Getting ready to totally redo my livingroom. Pull carpet, Refinish hardwood floors, new base/crown mould ...and paint walls, ceiling and moulding.

Is it better to run a bead of caulking along the edges of the base and crown moulding before painting?

I was hoping to pre-paint all the moulding and just put them up, but if I should be caulking things. I will need to paint it all in place.


----------



## Hamilton (Nov 1, 2006)

If possible, all paintable caulking should be completed during the primer phase. Caulking should not be applied after the finish coat as it will yellow and attract dirt, and in time will look bad.


----------



## joewho (Nov 1, 2006)

It's best to do after priming, for performance purposes.
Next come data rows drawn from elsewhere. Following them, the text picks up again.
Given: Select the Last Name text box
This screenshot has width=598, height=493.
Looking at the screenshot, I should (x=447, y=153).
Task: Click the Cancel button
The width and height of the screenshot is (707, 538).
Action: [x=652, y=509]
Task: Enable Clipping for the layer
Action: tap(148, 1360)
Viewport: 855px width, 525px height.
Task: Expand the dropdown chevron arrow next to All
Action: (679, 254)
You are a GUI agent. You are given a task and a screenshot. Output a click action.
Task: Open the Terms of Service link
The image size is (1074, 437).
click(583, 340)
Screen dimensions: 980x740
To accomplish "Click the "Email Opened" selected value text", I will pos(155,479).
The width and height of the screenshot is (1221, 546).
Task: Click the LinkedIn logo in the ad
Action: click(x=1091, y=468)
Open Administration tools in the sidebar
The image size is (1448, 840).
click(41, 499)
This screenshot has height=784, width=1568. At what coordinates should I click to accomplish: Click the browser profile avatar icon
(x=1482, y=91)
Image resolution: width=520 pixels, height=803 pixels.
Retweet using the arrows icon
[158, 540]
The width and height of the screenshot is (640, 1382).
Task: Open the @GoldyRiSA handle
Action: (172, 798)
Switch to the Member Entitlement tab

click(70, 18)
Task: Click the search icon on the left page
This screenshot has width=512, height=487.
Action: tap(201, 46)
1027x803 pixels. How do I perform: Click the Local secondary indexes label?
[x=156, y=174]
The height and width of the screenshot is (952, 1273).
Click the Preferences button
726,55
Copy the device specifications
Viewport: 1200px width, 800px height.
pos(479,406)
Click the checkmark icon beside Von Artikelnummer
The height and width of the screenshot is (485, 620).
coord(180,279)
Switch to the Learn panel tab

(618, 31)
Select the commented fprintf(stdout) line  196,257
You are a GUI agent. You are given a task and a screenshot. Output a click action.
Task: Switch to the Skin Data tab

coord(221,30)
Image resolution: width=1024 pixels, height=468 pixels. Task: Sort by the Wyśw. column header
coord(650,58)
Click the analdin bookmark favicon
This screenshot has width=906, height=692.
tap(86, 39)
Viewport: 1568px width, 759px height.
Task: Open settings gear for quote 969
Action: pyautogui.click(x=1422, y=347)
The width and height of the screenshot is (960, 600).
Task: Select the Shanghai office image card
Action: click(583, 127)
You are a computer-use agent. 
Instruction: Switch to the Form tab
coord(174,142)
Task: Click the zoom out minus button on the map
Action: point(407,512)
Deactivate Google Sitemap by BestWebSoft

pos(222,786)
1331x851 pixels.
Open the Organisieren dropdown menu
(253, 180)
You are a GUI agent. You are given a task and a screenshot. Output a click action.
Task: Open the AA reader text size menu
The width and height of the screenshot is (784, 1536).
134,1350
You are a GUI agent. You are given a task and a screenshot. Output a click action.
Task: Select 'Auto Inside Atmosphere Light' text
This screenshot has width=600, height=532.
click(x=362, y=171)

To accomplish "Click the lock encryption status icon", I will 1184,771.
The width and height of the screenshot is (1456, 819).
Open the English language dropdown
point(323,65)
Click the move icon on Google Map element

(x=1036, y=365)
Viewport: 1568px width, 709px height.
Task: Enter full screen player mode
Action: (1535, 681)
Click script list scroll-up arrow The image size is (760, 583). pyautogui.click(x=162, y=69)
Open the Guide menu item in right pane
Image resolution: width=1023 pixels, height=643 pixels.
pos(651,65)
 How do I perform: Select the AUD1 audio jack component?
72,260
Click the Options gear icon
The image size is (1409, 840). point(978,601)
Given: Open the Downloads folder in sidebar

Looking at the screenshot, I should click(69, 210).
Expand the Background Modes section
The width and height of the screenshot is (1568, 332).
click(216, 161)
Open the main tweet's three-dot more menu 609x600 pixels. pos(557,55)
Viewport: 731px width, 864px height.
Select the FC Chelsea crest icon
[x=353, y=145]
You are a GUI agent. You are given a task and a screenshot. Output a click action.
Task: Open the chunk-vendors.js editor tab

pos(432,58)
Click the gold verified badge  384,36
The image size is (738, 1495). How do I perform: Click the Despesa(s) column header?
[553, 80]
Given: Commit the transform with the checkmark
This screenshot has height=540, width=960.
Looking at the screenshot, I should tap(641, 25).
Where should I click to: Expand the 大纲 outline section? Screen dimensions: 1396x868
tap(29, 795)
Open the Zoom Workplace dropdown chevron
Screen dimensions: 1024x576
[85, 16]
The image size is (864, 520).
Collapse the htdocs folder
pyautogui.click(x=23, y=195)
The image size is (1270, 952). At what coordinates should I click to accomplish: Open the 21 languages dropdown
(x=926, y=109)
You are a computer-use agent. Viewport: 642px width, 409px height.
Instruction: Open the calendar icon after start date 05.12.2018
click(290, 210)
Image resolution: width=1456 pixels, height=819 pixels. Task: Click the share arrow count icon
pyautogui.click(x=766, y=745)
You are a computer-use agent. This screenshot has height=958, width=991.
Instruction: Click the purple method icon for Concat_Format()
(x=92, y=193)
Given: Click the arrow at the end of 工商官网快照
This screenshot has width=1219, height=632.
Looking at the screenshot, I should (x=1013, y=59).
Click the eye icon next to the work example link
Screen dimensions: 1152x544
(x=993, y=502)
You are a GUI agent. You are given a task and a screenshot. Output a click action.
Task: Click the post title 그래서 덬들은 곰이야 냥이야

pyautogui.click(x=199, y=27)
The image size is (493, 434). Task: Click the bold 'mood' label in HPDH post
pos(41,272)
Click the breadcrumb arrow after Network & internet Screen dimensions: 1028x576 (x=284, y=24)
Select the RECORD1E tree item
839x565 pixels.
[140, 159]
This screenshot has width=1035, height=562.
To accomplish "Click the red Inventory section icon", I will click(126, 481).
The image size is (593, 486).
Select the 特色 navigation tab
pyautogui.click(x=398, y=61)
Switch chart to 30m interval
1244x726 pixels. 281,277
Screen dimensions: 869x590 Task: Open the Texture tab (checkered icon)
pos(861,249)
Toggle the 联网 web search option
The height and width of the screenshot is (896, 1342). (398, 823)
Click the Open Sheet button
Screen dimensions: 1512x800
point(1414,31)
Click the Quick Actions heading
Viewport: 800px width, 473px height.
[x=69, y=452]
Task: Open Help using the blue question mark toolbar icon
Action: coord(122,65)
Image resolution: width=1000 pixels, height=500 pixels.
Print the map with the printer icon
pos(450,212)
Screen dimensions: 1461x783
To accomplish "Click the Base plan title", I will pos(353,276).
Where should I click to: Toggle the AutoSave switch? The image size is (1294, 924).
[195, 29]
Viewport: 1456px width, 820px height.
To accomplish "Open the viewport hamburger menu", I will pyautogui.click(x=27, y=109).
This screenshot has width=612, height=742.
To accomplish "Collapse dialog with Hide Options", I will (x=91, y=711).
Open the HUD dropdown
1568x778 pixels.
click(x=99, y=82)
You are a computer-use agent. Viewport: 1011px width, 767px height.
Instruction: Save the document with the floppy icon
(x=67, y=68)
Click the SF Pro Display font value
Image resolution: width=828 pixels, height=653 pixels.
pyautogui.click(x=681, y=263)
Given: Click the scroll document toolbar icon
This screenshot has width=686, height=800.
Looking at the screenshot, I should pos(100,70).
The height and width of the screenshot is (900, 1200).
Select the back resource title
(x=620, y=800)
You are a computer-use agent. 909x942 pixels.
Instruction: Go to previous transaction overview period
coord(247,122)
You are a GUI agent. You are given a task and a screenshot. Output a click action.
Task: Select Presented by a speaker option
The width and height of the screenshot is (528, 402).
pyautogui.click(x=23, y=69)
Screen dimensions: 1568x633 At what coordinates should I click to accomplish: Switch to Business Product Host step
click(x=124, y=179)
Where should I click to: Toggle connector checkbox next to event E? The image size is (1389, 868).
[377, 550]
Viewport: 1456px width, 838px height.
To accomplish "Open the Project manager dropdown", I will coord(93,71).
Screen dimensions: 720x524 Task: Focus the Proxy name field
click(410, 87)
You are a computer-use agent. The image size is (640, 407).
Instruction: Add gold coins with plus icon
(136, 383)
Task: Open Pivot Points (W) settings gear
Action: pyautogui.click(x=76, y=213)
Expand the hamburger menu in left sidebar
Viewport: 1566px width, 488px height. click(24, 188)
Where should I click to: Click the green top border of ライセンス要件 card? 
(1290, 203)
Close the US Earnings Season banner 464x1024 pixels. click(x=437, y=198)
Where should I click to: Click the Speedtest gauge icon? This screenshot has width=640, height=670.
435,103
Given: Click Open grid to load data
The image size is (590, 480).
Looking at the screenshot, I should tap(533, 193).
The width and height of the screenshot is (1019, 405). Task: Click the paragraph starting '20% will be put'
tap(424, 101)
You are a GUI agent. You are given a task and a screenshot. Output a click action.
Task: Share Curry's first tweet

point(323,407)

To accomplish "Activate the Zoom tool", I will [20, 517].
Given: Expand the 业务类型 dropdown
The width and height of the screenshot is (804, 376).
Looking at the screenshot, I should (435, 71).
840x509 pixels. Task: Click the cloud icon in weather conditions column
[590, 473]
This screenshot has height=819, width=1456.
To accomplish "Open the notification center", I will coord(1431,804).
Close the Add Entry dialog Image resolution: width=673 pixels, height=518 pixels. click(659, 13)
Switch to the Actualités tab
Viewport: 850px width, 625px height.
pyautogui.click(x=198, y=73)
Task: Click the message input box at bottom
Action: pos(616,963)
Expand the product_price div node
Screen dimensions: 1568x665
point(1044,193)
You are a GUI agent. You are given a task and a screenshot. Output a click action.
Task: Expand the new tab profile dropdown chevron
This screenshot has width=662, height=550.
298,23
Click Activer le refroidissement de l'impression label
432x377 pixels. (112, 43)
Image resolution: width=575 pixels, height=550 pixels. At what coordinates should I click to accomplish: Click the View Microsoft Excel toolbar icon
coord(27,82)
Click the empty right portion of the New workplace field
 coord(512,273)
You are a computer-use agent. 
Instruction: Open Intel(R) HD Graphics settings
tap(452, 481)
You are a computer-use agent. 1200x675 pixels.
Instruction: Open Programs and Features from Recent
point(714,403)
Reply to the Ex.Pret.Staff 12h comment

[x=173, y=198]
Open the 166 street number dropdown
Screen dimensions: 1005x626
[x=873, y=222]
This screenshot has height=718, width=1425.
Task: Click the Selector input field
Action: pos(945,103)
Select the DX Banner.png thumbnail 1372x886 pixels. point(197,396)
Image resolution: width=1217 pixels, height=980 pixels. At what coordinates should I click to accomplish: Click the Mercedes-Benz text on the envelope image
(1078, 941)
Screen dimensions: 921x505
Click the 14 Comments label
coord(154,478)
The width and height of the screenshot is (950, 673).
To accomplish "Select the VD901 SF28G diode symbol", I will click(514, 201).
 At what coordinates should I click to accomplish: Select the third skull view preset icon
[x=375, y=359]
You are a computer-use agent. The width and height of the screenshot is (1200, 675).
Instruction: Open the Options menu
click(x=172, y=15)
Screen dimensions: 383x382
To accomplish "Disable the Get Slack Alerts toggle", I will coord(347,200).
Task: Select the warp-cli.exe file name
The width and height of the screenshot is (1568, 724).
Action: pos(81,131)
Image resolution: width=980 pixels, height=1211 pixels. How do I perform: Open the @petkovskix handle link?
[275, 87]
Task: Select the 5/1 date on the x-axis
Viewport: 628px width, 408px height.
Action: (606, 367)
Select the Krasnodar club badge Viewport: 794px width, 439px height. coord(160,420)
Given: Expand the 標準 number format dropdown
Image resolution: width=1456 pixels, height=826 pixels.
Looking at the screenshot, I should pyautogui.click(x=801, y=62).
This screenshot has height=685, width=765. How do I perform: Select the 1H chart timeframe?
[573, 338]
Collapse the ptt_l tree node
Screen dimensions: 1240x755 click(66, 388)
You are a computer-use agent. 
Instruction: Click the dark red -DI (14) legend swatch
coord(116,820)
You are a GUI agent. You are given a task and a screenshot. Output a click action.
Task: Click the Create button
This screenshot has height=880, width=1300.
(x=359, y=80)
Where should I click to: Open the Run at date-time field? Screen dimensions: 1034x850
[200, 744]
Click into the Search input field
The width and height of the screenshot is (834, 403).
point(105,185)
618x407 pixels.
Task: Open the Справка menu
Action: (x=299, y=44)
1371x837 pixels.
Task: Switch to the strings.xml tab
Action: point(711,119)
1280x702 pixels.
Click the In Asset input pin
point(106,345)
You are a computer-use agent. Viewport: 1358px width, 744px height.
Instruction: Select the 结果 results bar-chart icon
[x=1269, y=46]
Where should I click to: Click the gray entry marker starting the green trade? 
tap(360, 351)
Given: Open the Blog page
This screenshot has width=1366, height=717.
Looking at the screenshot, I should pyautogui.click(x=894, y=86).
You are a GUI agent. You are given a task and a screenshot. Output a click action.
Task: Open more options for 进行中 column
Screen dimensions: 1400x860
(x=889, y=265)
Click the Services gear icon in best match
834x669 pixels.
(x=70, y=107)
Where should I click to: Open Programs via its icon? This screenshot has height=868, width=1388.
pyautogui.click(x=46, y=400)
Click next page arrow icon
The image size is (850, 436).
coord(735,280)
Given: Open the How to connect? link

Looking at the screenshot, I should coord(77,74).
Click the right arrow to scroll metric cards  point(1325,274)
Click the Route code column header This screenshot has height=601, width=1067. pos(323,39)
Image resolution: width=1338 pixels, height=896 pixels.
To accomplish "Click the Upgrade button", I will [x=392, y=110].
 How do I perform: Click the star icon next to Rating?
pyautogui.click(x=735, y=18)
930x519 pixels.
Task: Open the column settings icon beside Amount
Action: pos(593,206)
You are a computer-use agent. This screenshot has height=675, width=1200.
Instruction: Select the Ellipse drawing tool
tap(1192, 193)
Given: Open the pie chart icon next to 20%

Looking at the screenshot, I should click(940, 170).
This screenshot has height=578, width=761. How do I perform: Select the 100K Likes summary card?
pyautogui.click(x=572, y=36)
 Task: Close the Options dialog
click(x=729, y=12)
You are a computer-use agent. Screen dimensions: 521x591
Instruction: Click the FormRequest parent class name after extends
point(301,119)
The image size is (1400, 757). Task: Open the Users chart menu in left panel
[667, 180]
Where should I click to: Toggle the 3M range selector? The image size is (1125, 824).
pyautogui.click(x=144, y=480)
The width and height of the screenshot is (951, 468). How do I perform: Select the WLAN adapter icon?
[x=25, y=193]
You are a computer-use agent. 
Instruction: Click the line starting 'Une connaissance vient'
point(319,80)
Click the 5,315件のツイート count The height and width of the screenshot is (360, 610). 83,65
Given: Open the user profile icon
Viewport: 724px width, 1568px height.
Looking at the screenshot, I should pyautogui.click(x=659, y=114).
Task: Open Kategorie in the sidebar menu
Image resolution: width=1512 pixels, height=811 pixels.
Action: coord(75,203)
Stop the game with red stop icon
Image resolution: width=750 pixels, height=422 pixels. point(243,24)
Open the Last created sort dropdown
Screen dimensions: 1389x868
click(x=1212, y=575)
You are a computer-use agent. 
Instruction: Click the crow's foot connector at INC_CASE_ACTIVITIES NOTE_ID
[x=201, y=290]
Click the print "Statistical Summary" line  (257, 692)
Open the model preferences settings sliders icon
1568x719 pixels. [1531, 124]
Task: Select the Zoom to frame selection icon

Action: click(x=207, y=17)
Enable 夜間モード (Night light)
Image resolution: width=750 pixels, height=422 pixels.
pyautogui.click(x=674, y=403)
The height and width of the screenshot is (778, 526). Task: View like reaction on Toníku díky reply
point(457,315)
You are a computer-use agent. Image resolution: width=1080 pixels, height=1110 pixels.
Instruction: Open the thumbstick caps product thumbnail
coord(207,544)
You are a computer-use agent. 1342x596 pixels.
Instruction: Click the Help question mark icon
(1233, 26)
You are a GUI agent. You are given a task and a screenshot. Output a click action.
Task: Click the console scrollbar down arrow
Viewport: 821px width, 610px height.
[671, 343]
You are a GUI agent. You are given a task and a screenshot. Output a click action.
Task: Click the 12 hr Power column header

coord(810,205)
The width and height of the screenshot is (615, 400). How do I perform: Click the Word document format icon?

Second option is to paint it,hang it, caulk it and touch it up, for apperance purposes.

For a single room, you might just as well paint it after it's hung. If painted first, you'll still have to fill nail holes and touch up anyway.


You could get lucky and everything will be tight and not need any caulk.


----------



## slickshift (Aug 25, 2005)

Caulking should be done after priming (or after first coat...see next line)
If the molding is being primed and first coated off the wall, then the final coat should be with it in place, after (installing and) caulking


----------



## ron schenker (Jan 15, 2006)

> [You could get lucky and everything will be tight and not need any caulk./QUOTE]
> Ya..really, really lucky


----------



## Davo (Apr 3, 2007)

OK thanks....

Put up moulding

prime moulding

caulk moulding

paint moulding


:^)


----------



## csvharvest (Mar 26, 2006)

Davo how are you going to fasten the moulding? 


Are yougoing to putty?:huh:


----------



## Davo (Apr 3, 2007)

Moulding will be nailed and countersunk holes will have putty/caulk.


----------



## Hamilton (Nov 1, 2006)

Don't caulk over nail holes, use spackle or spot putty. Caulk & sandpaper don't mix.


----------